Hugs' build system

Ross Paterson ross at soi.city.ac.uk
Sun Feb 25 11:48:19 EST 2007


On Sun, Feb 25, 2007 at 01:46:26PM +0100, Sven Panne wrote:
>    * I think we should abandon version names like "Sep2006" and go for the 
> usual numerical even/odd numbering scheme. This more consistent with the rest 
> of the world and makes it easier for tools to determine e.g. which version is 
> newer. I am not sure if we have ever released a numerical version, so I 
> propose to call the current version 0.9 (odd, because it is a developer 
> version) and bump it to 1.0 for the next release.

Most of the Hugs packagers have been using version numbers like 200609
for some time now, so we ought not to move to small numbers.

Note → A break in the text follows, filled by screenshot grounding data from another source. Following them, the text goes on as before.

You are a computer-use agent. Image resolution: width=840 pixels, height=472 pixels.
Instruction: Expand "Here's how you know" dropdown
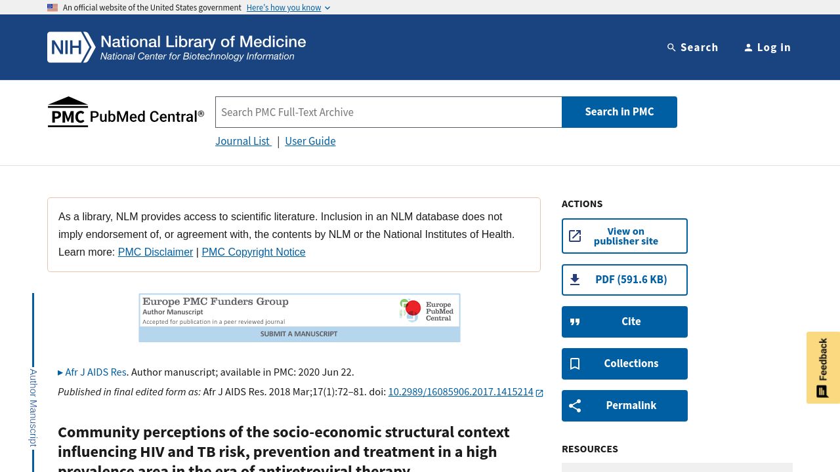tap(288, 8)
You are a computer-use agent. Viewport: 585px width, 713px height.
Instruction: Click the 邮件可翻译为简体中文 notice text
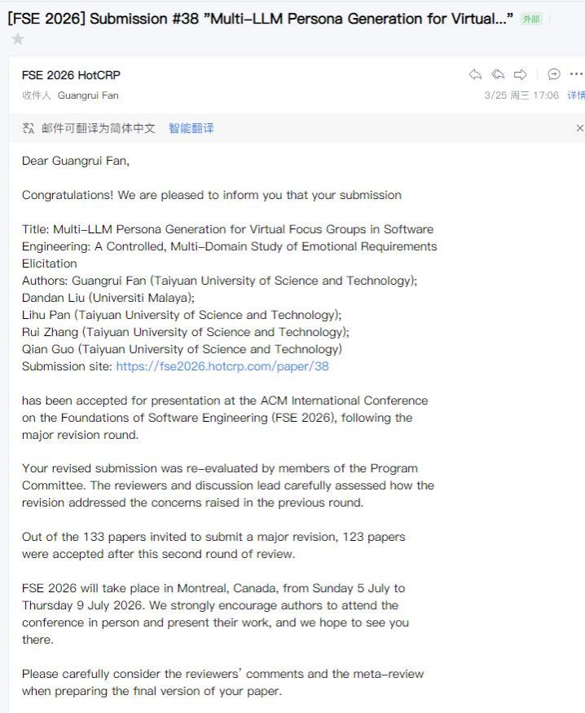(x=99, y=128)
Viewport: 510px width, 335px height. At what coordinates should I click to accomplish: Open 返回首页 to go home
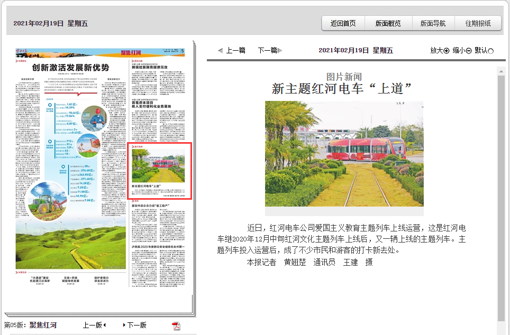[x=343, y=24]
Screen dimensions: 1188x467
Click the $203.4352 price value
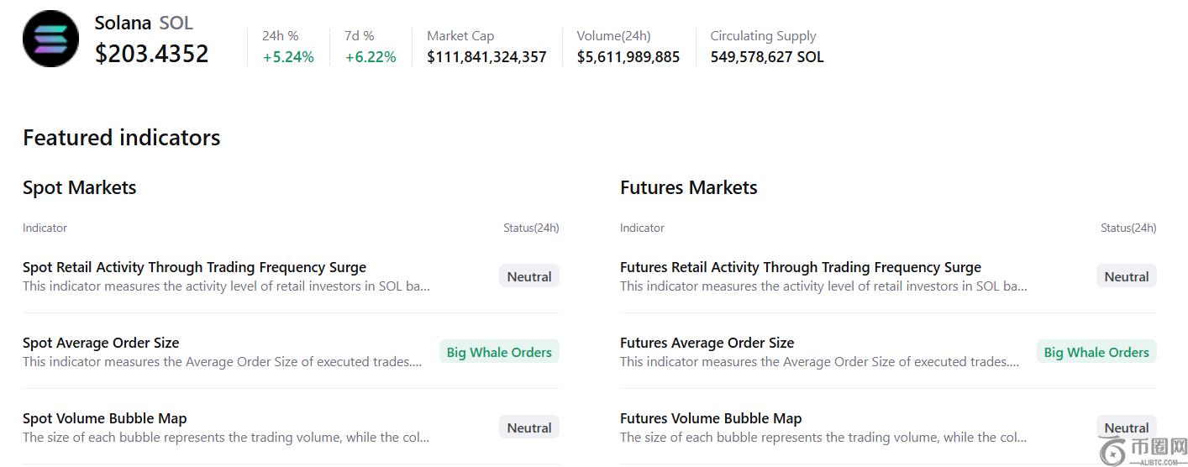(x=151, y=54)
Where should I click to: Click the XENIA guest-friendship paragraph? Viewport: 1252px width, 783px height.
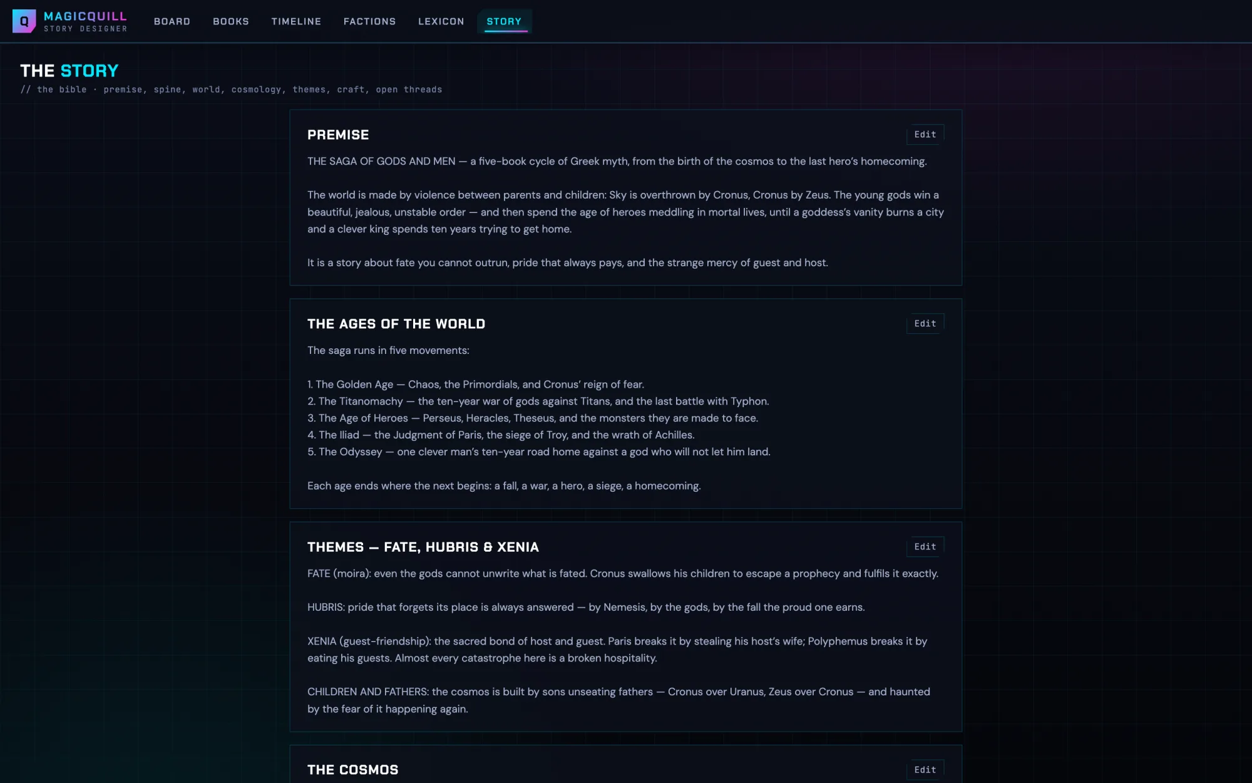(x=617, y=650)
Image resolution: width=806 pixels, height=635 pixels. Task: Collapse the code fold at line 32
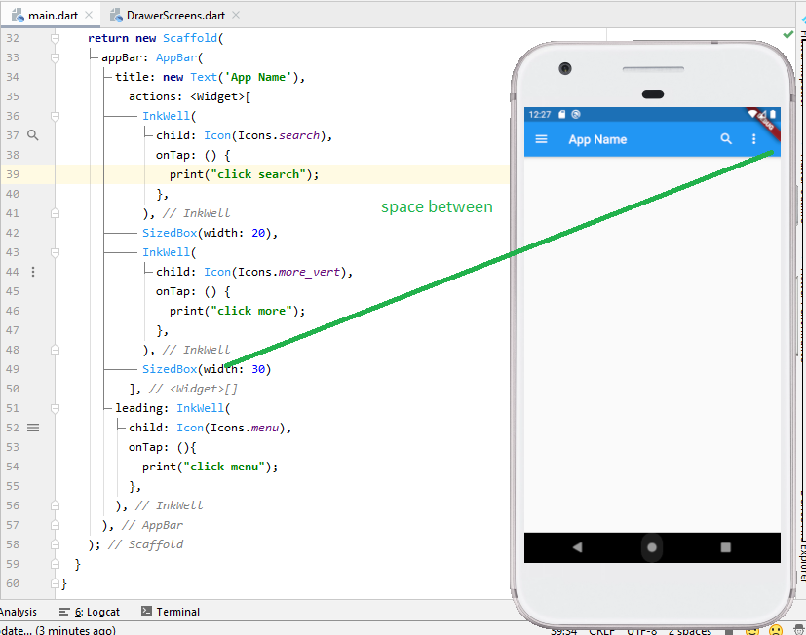(55, 38)
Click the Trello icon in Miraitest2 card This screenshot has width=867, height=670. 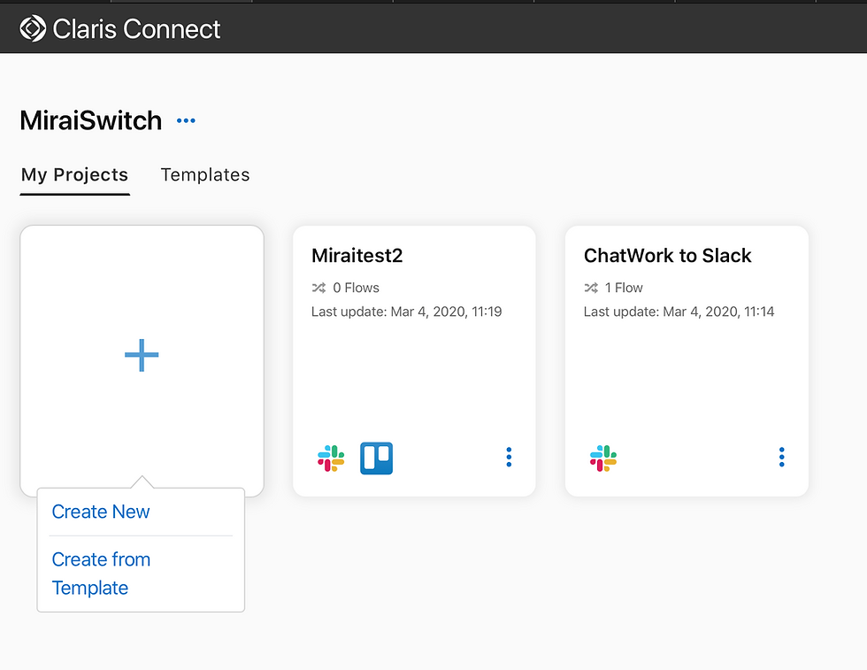click(377, 458)
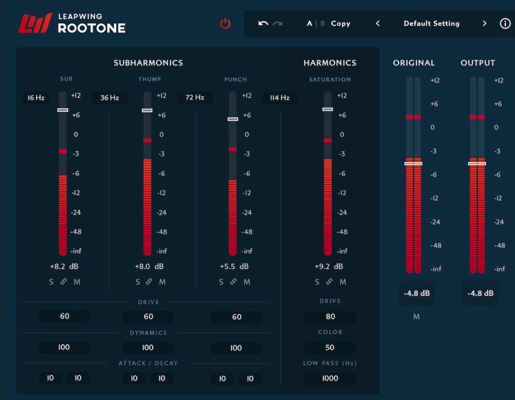Click the SUB meter gain fader handle

(x=62, y=111)
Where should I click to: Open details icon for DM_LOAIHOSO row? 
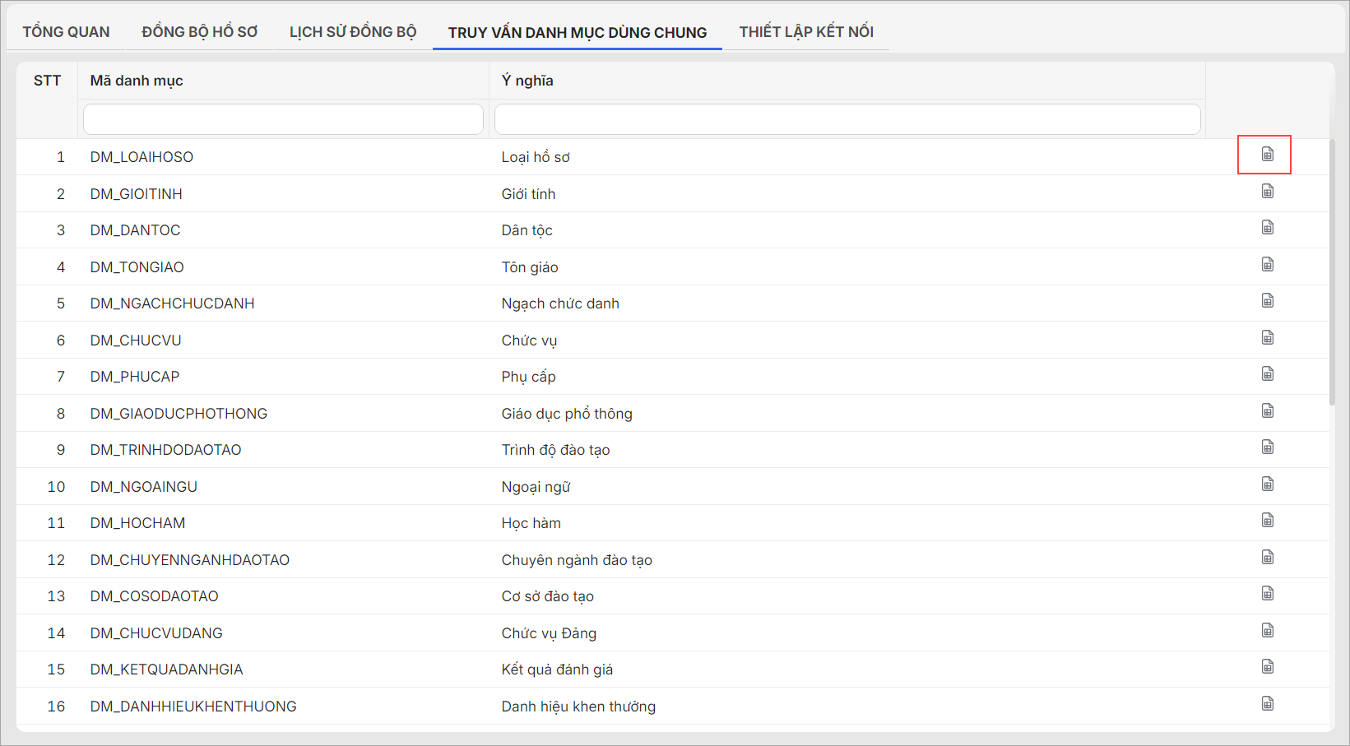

>    * make and rpmbuild are used the wrong way round for most automated build 
> systems, i.e. one should be able to use rpmbuild to build an rpm, and not 
> make. Furthermore, configure should determine the version number, not make. I 
> propose to use a similar version numbering as GHC, i.e. major.minor.date for 
> snapshots and simply major.minor for releases, including the current way of 
> e.g. saying 'RELEASE=YES rpmbuild hugs98.spec" to build a release.
>
>    * The current way of checking out things, tar-ing it up, unpacking 
> into /tmp and building there is very annoying and I fail to see a good reason 
> for this.

That's just the RPM path, so feel free.  The rest of us are just using
make to build in place.

> Let's do it like GHC/nhc98 and use a darcs-all script to check 
> out/update all things, so one can e.g. easily copy the whole source tree 
> around and get a usable, version controlled build tree without any need for 
> network access. While doing this, we can make it very explicit what 
> are "core" packages and which are "extra" ones by simply listing them in 
> separate files (and not bury this deep inside the Makefile).

For releases, I think Hugs should move away from fetching snapshots of
libraries and tools from repositories, and use tarballs of numbered
releases instead, now that we have a home for those.  For library
development, I find it convenient to share a single copy of the library
sources between GHC and Hugs builds.

>    * I think that Hugs should finally be moved to darcs instead of CVS, the 
> current mix of version control systems is a bit obscure and we need darcs for 
> the libraries, anyway. I have no former experience in doing this conversion, 
> but I think others on this list have, so I'd prefer not doing this for myself 
> (or at least get some hint/tricks/... from others who have done it before).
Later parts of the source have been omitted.